| What to produce |
Can you retype, without changing a character, everything from the line containing "Task: Mark the arrowhead left of G 1¼" down to the line containing "[x=415, y=149]" in the items below?

| Material |
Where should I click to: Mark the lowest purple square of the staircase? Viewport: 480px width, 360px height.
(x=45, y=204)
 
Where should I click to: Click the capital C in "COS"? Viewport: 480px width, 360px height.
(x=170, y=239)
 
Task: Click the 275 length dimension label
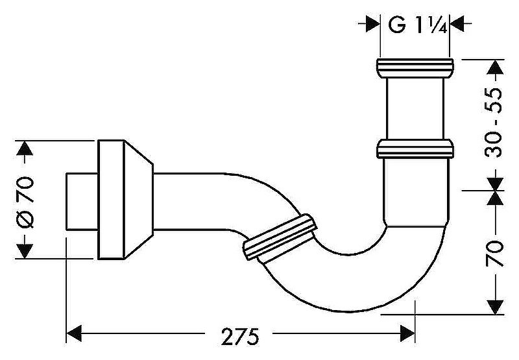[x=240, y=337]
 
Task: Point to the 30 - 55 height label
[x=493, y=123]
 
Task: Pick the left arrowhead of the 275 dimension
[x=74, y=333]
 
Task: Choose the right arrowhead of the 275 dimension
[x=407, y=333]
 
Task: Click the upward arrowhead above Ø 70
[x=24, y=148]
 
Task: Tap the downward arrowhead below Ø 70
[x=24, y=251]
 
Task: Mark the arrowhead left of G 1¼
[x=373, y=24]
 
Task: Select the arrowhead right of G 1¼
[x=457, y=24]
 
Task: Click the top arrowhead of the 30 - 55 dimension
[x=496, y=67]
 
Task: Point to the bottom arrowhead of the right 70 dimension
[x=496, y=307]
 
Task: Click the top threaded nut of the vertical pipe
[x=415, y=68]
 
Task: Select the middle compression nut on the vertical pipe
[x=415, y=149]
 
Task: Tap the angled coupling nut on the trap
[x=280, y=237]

...

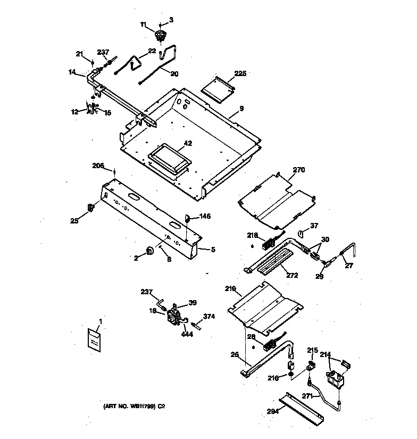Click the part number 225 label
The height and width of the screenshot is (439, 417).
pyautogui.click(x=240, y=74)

--

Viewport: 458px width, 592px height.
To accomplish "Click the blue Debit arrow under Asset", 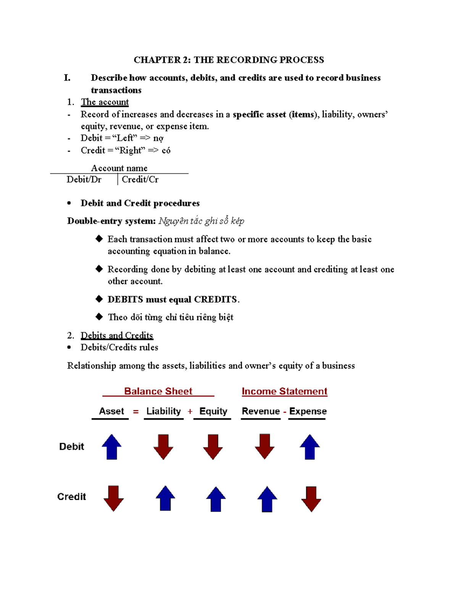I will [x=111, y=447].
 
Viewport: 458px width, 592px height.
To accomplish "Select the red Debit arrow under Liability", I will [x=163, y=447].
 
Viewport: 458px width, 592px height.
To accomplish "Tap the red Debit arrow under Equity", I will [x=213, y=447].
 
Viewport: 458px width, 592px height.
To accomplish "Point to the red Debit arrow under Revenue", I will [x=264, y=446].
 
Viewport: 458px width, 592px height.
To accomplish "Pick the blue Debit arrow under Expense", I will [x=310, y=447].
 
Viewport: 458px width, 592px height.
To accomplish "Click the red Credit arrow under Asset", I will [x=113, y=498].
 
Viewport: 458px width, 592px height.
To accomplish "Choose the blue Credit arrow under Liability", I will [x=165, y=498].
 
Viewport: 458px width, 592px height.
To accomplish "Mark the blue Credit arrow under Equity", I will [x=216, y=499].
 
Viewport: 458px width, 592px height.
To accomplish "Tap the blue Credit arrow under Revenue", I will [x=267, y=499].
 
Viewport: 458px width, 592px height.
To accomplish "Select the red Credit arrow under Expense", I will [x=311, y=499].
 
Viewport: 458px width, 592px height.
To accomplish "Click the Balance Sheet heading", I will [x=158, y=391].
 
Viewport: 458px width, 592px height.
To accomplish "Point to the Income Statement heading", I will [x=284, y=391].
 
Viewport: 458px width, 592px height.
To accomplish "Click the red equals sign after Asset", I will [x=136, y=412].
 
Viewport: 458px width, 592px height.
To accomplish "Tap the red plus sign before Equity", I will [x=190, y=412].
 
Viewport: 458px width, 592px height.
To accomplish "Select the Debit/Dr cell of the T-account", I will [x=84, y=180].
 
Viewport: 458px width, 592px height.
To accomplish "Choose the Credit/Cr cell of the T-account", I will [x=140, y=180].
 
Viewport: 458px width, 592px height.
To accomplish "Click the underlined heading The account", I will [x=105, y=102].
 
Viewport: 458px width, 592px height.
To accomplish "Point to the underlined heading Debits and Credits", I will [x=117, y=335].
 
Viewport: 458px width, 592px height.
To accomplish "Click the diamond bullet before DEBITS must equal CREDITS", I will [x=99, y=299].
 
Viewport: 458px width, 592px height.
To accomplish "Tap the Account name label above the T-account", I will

| Result of this exercise |
Task: Mark the arrowhead left of G 1¼
[x=373, y=24]
 
Task: Select the arrowhead right of G 1¼
[x=457, y=24]
 
Task: Click the top arrowhead of the 30 - 55 dimension
[x=496, y=67]
 
Task: Point to the bottom arrowhead of the right 70 dimension
[x=496, y=307]
 
Task: Click the top threaded nut of the vertical pipe
[x=415, y=68]
 
Task: Select the middle compression nut on the vertical pipe
[x=415, y=149]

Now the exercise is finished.